**TASK TO CARRY OUT**
Among the records that follow, set down only the lines from the one containing "The image size is (454, 255)." to the one containing "Screen dimensions: 321x274", both included, exactly.

**EXERCISE MATERIAL**
--------

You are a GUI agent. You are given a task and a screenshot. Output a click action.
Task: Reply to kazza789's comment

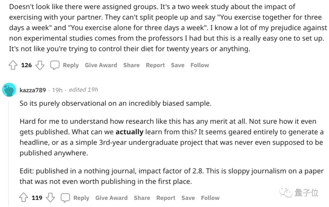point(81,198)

--------

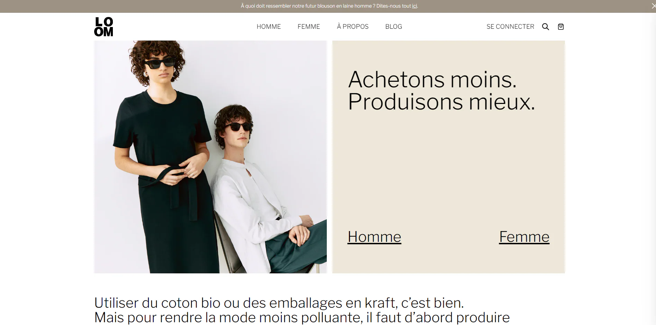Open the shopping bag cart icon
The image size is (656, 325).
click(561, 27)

--------

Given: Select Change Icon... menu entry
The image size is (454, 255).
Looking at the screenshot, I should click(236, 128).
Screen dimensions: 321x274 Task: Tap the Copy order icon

--------

**EXERCISE RESULT**
The image size is (454, 255).
Looking at the screenshot, I should click(236, 128).
Screen dimensions: 321x274 Task: Tap the Copy order icon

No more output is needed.